At Banzai Cloud we are building a cloud agnostic, open source next generation CloudFoundry/Heroku-like PaaS, Pipeline, while running several big data workloads natively on Kubernetes. Apache Kafka is one of the cloud native
workloads we support out-of-the-box, alongside Apache Spark and Apache Zeppelin.
If you’re interested in running big data workloads on Kubernetes, please read the following blog series as well.
Apache Kafka on Kubernetes series:
Kafka on Kubernetes - using etcd Monitoring Apache Kafka with Prometheus Kafka on Kubernetes with Local Persistent Volumes Kafka on Kubernetes the easy way
Apache Spark on Kubernetes series:
Introduction to Spark on Kubernetes
Scaling Spark made simple on Kubernetes
The anatomy of Spark applications on Kubernetes
Monitoring Apache Spark with Prometheus
Spark History Server on Kubernetes
Spark scheduling on Kubernetes demystified
Spark Streaming Checkpointing on Kubernetes
Deep dive into monitoring Spark and Zeppelin with Prometheus
Apache Spark application resilience on Kubernetes
Collecting Spark History Server event logs in the cloud
Apache Zeppelin on Kubernetes series:
Running Zeppelin Spark notebooks on Kubernetes
Running Zeppelin Spark notebooks on Kubernetes - deep dive
Introduction π︎
Update - we have opened the following KAFKA-6598 ticket to help get the community involved.
Apache Kafka, which was originally developed at LinkedIn, started as a distributed commit log.
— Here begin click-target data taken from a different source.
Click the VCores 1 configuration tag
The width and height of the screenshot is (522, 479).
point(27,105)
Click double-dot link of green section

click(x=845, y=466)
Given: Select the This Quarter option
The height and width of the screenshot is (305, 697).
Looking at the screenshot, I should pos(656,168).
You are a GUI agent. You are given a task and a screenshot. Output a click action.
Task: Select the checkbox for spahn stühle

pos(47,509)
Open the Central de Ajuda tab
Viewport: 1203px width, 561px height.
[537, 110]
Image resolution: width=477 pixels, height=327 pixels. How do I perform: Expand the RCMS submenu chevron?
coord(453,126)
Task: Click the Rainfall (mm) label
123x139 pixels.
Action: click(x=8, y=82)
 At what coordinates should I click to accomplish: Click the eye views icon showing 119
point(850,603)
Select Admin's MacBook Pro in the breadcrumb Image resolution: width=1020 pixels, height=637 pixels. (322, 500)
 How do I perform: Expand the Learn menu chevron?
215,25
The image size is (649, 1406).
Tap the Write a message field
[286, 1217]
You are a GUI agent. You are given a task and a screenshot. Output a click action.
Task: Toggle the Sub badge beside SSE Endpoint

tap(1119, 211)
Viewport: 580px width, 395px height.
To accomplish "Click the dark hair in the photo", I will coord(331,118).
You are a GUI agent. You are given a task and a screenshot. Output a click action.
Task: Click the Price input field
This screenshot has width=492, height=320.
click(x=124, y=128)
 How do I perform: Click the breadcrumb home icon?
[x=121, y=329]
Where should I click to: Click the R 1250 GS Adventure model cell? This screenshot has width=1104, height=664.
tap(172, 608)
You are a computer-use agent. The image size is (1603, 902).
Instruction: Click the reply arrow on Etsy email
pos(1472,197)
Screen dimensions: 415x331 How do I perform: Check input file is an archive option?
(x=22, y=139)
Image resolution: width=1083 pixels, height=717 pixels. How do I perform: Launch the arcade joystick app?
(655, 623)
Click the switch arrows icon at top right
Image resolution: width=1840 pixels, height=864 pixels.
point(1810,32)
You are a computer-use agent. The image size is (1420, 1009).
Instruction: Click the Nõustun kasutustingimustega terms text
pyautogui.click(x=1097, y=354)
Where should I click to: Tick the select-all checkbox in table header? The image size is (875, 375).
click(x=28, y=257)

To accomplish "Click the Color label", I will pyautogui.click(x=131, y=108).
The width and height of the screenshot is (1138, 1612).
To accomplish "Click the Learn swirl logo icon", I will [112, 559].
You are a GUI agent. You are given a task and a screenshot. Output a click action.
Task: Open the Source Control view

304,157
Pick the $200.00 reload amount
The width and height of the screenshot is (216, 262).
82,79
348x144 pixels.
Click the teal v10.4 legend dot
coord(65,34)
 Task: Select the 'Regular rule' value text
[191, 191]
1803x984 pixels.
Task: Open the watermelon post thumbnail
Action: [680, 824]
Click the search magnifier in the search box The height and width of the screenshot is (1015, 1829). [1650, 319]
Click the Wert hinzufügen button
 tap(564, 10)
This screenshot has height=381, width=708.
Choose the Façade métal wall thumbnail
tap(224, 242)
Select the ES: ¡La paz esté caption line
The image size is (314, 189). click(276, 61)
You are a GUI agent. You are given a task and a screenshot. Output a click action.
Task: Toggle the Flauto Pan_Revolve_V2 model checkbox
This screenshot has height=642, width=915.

Since then, it has evolved into a distributed streaming platform.
It was open sourced back in 2011 and became popular extremely fast. It’s a simple and easy to use tool that keeps evolving, and has a vibrant community. One of the biggest headaches we hear Kafka users complaining about is the Zookeeper dependency, and the need to maintain a Zookeeper cluster. So what is Zookeeper?
According to its homepage, Zookeeper is “a centralized service for maintaining configuration information, naming, providing distributed synchronization, and providing group services.” It’s useful when creating distributed applications, and that’s why Kafka relies on it. Zookeeper is based on the Zookeeper Atomic Broadcast protocol (ZAB), a consensus protocol which shares some key aspects with Paxos. For more details, take a look at this page.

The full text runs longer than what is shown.